An imaginary philosopher once told us “Bigger is better, when it comes to chocolate chip cookies. Smaller is better, when it comes to computer chips and pretty much every household item in your home. Especially if you live in a tiny apartment where space is as sparse as the hair on top of Mr. Clean’s head.”
We never forgot that fictional lesson, or the fact that our apartments are still tiny as ever.
So, here are nine small household items that perform the same amount of functions (if not more) as their bigger siblings. Because why should you have to sacrifice any more of your already-limited square feet when there are equally-as-good, if not better, space-saving solutions out there?
1. Replace a drip coffee maker with a dainty French press.
We’re not saying there’s anything wrong with your current drip coffee maker. Afterall, it does produce your daily fuel. But from having to use a filter and tasting the filter in your coffee, to forgetting to throw out said filter and having to throw away a day-old clumpy filter, the experience of using and storing a drip coffee maker could be improved.
Here to take your coffee experience from “ok” to “out of this world” is a French press. Not only does a French press give you the caffeine you want in the space you can afford, but it also captures more of the coffee beans’ flavor and oils that a paper filter steals.
The result: a divine bold flavor that you never knew existed until now.
2. Downsize a bulky blender to a personal blender.
There are plenty of solid reasons to make space in your life for smoothies, juices, pureed beverages and other blended beverages. For starters, they taste good. And if you make them solely with nutritious ingredients, they’re, well, nutritious.
But at what cost? Space on your kitchen counter that gets eaten by a bulky blender? Your finger that gets sliced by the blender’s blades whenever you clean them?
Yeah, no thanks. Replace your big blender with a Hamilton Beach Personal Blender that annihilates your hunger, not your fingers, in the least space possible.
3. Store books on an invisible bookshelf instead of in a giant bookcase.
Just because you gave a book some space in your mind doesn’t mean you have to give it some space in a bookcase that takes up an entire wall. Simply donate, gift, or recycle the books that you’ll never read again. Then, build a floating bookshelf, or buy a LiliLite, and showcase only your favorite books by freezing them in the air.
4. Dump a plastic dish rack for a metal dish rack.
Between playing a dangerous game of Jenga with your plates and the moat of murky water that accumulates for days, dish racks are a necessary evil. Unless of course you dump your current dish rack for a Simple Human dish rack. It’s compact and sleek, but most importantly, it funnels water directly into your sink, not onto your counter as if it’s some sort of Slip ’N Slide.
5. Substitute a hand-held garment steamer for an iron and ironing board.
Your iron is great. Except for the fact that it requires a closet space-hogging ironing board. What to do? Upgrade to a My Little Steamer that not only emits more steam than any other continuous-type models tested by Good Housekeeping, but also comes with a retractable cord, a lint brush, and a travel pouch that your iron wishes it could sleep in but can’t.
6. Condense 30 dumbbells into two.
Dumbbells are a staple in your weightlifting routine. Problem is, 30 of them takes up more space in your apartment than you do. And since you’re not really looking for 30 roommates who do nothing but sleep all day until you pick them up off the floor, kick them to the curb.

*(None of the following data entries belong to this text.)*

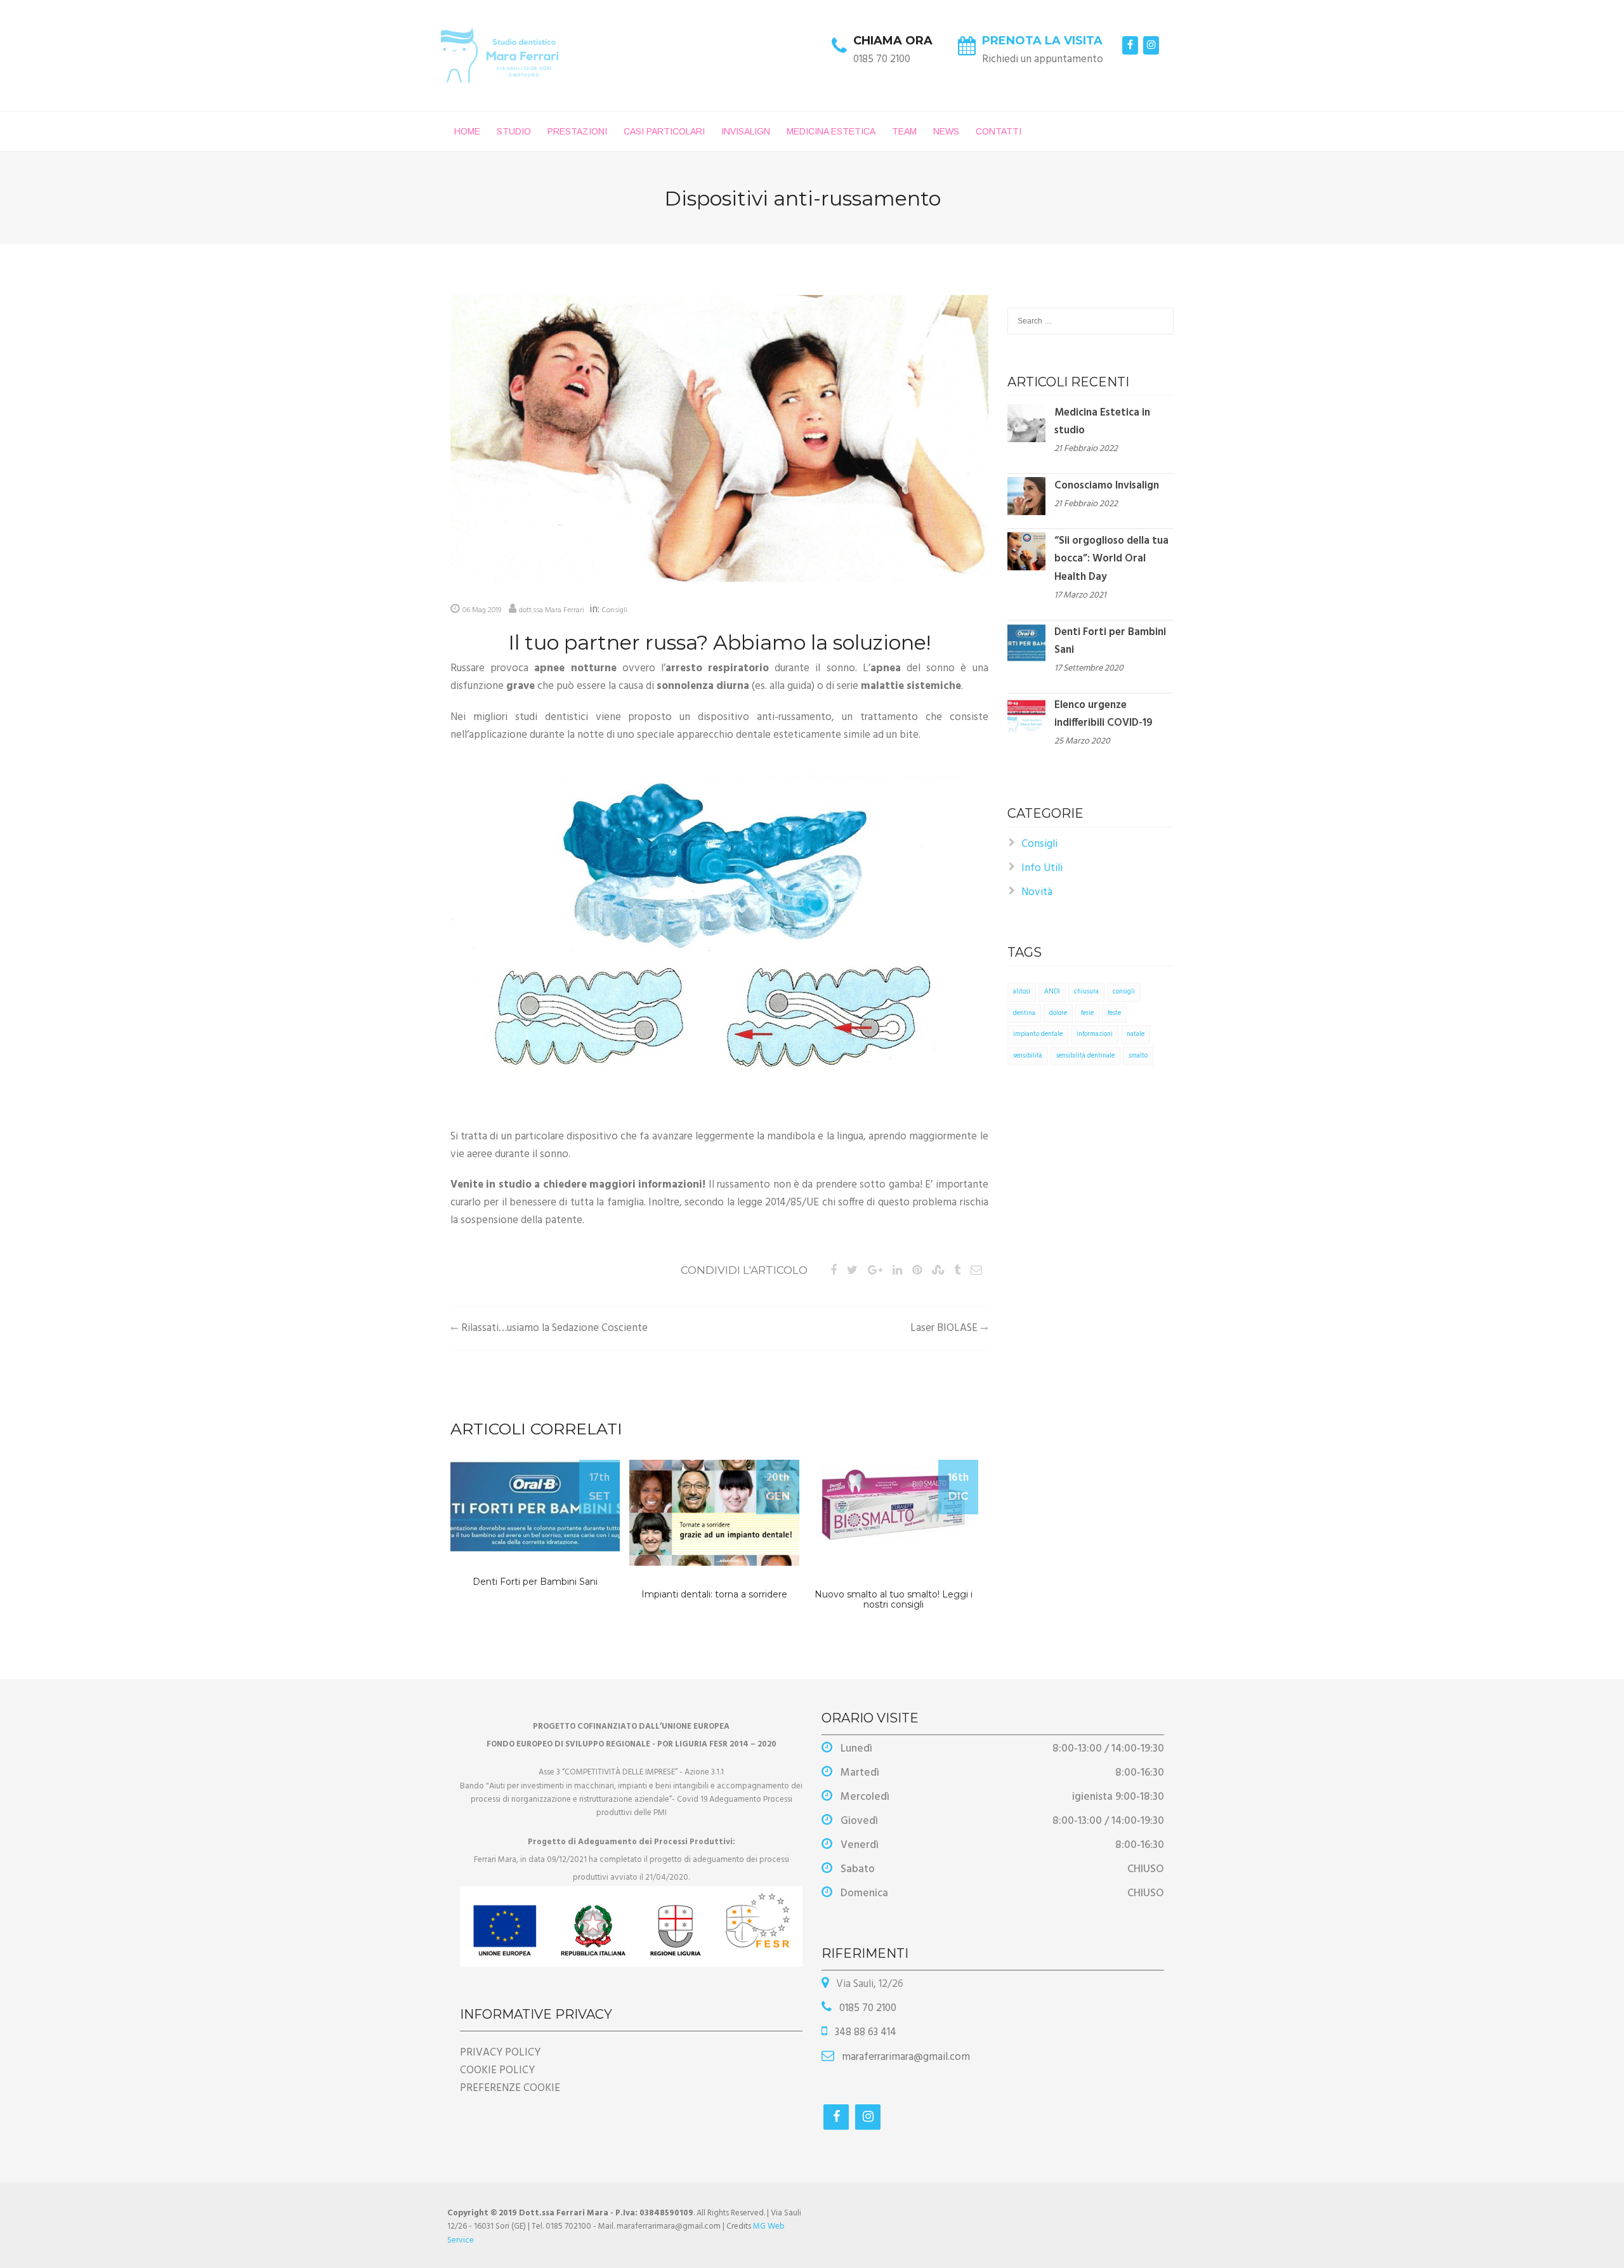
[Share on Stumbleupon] (938, 1271)
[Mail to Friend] (976, 1271)
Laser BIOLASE (944, 1328)
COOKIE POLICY (497, 2070)
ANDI (1052, 992)
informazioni (1095, 1034)
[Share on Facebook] (833, 1271)
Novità (1036, 892)
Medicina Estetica (831, 131)
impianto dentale (1038, 1034)
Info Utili (1042, 868)
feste (1114, 1013)
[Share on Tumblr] (957, 1271)
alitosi (1021, 992)
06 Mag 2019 (481, 610)
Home (467, 131)
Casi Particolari (664, 131)
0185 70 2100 (866, 2008)
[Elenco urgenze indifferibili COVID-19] (1026, 715)
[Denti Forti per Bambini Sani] (1026, 642)
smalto (1138, 1056)
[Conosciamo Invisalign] (1026, 496)
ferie (1087, 1013)
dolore (1058, 1013)
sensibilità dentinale (1085, 1056)
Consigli (614, 610)
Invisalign (745, 131)
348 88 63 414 (864, 2032)
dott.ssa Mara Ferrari (551, 610)
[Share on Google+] (875, 1271)
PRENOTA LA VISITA (1042, 41)
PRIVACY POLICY (500, 2052)
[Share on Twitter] (852, 1271)
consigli (1124, 992)
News (946, 131)
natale (1135, 1034)
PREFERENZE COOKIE (510, 2088)
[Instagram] (1151, 45)
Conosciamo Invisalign (1106, 485)
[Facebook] (1130, 45)
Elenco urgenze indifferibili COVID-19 (1103, 714)
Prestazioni (577, 131)
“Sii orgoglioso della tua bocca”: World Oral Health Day (1111, 558)
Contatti (998, 131)
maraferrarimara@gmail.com (904, 2057)
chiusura (1086, 992)
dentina (1024, 1013)
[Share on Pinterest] (917, 1271)
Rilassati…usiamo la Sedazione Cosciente (554, 1328)
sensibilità (1027, 1056)
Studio (514, 131)
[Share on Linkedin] (897, 1271)
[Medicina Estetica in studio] (1026, 422)
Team (904, 131)
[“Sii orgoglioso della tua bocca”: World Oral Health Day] (1026, 551)
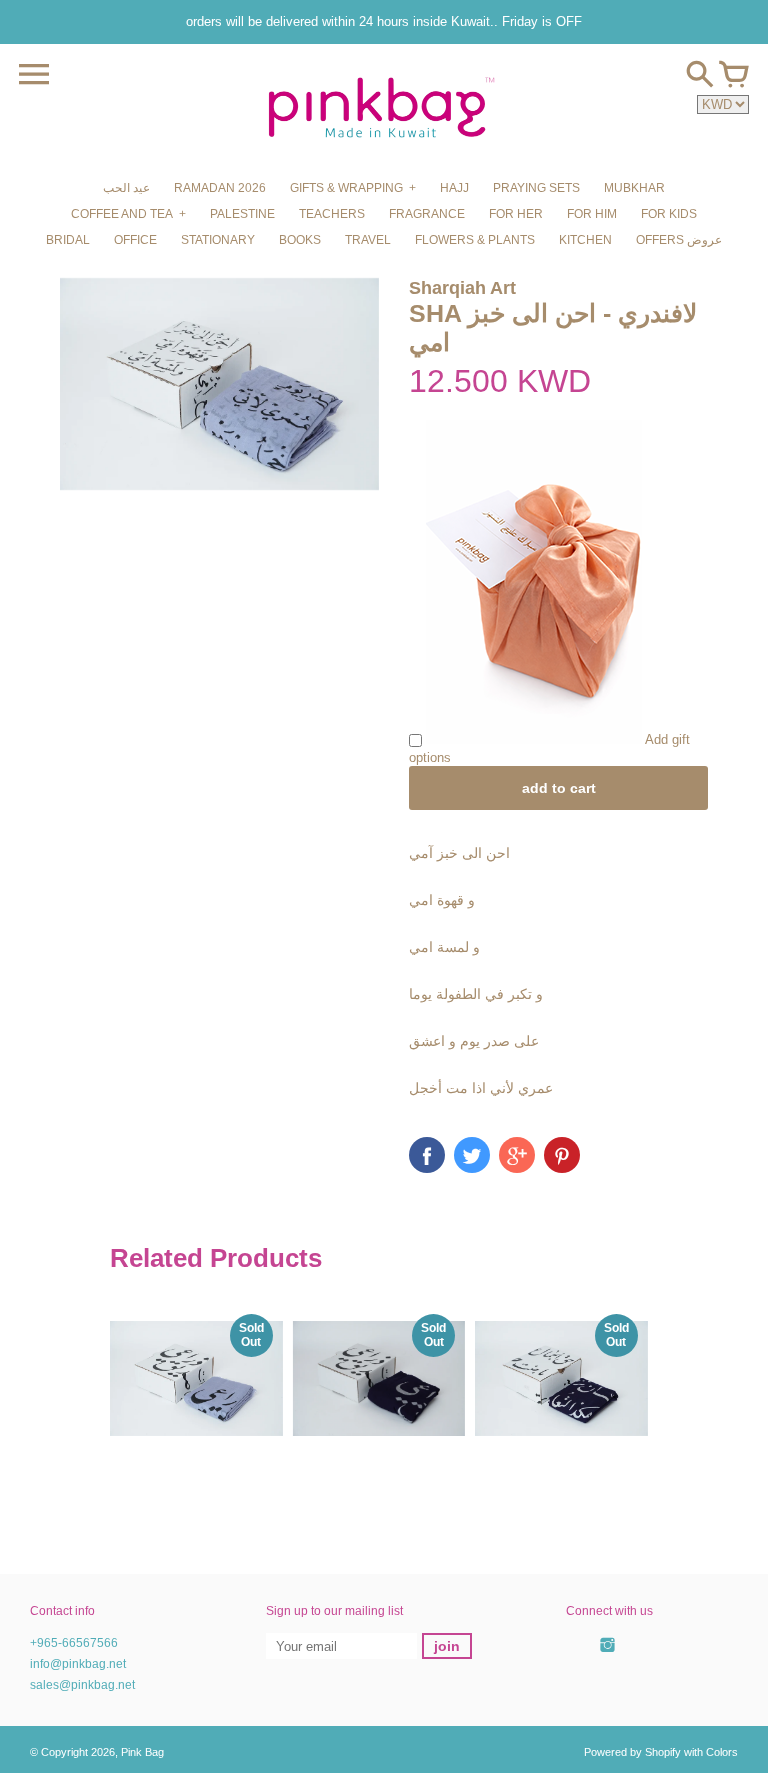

When you’re done doing that, treat yourself to a pair of Bowflex SelectTech Dumbbells that are like having 15 pairs of dumbbells. How so? Well, when you want to lift more or less weight, all you have to do is turn the dumbbells’ dials. If only changing our own weight was that easy.
7. Replace a space-eating space heater with a space-saving space heater.
Sure, your current space heater keeps you warm in the winter. But is it sexy? Survey says … No.
Which means it’s time to break up with your current space heater and start dating Anna Little, or any of these other small and sexy space heaters, and make “Netflix and Chill” “Netflix and Chill all night long until the break of dawn.”
8. Upgrade huge speakers to a small and loud Bluetooth speaker.
Unless you’re committed to making cassette tapes the new vinyl records, it’s time to let go of your boombox and invest in a small wireless Bluetooth speaker. But which one should you choose?
You need one that not only fits the vibe of your home, but also packs a massive punch and deep bass. Like the water-resistant 360-degree UE BOOM Wireless Bluetooth Speaker that drops a clear, bold sound no matter where in your apartment it sits.
9. Shrink 11 kitchen appliances into one Lakeland Multichef.
Guess what? “Honey I Shrunk The Kitchen Appliances” is now playing in a theater near you. And you have to watch it because that “theater near you” is in your kitchen where The Lakeland Multichef is going to miraculously shrink 11 of your kitchen appliances into a mighty one.